2862 Vavilov, provisional designation , is a stony background asteroid and exceptionally slow rotator from the inner regions of the asteroid belt, approximately 7 kilometers in diameter. It was discovered on 15 May 1977, by Soviet astronomer Nikolai Chernykh at the Crimean Astrophysical Observatory in Nauchnij, on the Crimean peninsula. The asteroid was named after Russian plant geneticist Nikolai Vavilov and his physicist brother Sergey Ivanovich Vavilov.

== Orbit and classification ==

Vavilov is located in the dynamical region of the Flora family (402), a giant asteroid family and the largest family of stony asteroids in the main-belt. However, it is a non-family asteroid of the main belt's background population when applying the hierarchical clustering method to its proper orbital elements.

It orbits the Sun in the inner main-belt at a distance of 1.9–2.5 AU once every 3 years and 3 months (1,193 days). Its orbit has an eccentricity of 0.11 and an inclination of 3° with respect to the ecliptic.

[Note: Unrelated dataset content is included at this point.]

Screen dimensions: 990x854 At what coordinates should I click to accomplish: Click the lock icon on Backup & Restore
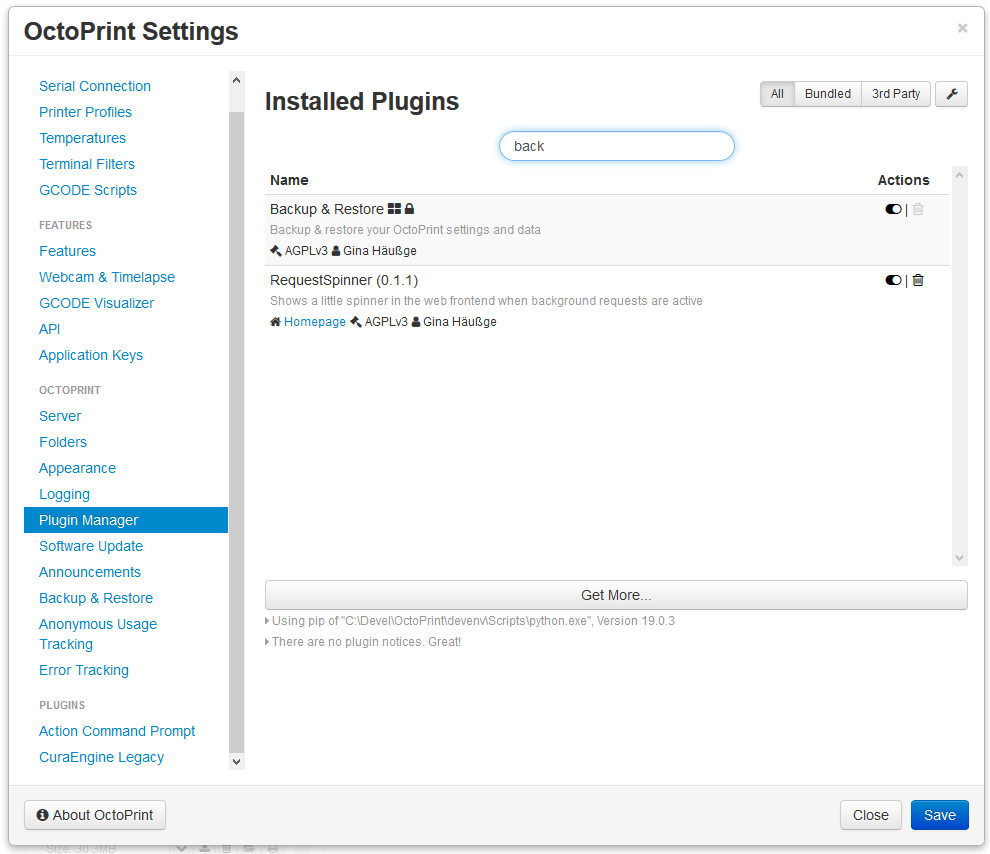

The body's observation arc begins with its first identification as at Lowell Observatory in February 1931, more than 46 years prior to its official discovery observation at Nauchnij.

== Physical characteristics ==

Vavilov is an assumed stony S-type asteroid, which is also the overall spectral type for members of the Flora family.

=== Rotation period ===

In February 2006, a rotational lightcurve of Vavilov was obtained from photometric observations by Petr Pravec at Ondřejov Observatory in the Czech Republic. Lightcurve analysis gave a rotation period of 800 hours with a brightness amplitude of at least 0.4 magnitude (U=2)

With a period above 500 hours, Vavilov is one of only a few dozen slow rotators with such an extreme spin rate currently known to exists.

=== Diameter and albedo ===

According to the surveys carried out by the Japanese Akari satellite and the NEOWISE mission of NASA's Wide-field Infrared Survey Explorer, Vavilov measures between 6.031 and 7.95 kilometers in diameter and its surface has an albedo between 0.21 and 0.404.

The Collaborative Asteroid Lightcurve Link assumes an albedo of 0.24 – derived from 8 Flora, the Flora family's parent body – and calculates a diameter of 7.82 kilometers based on an absolute magnitude of 12.7.

== Naming ==

This minor planet was named in memory of Russian plant geneticist Nikolai Vavilov (1887–1943) and his physicist brother Sergey Ivanovich Vavilov (1891-1951). The official naming citation was published by the Minor Planet Center on 18 September 1986 (M.P.C. 11157). The lunar crater Vavilov was also named in their honor.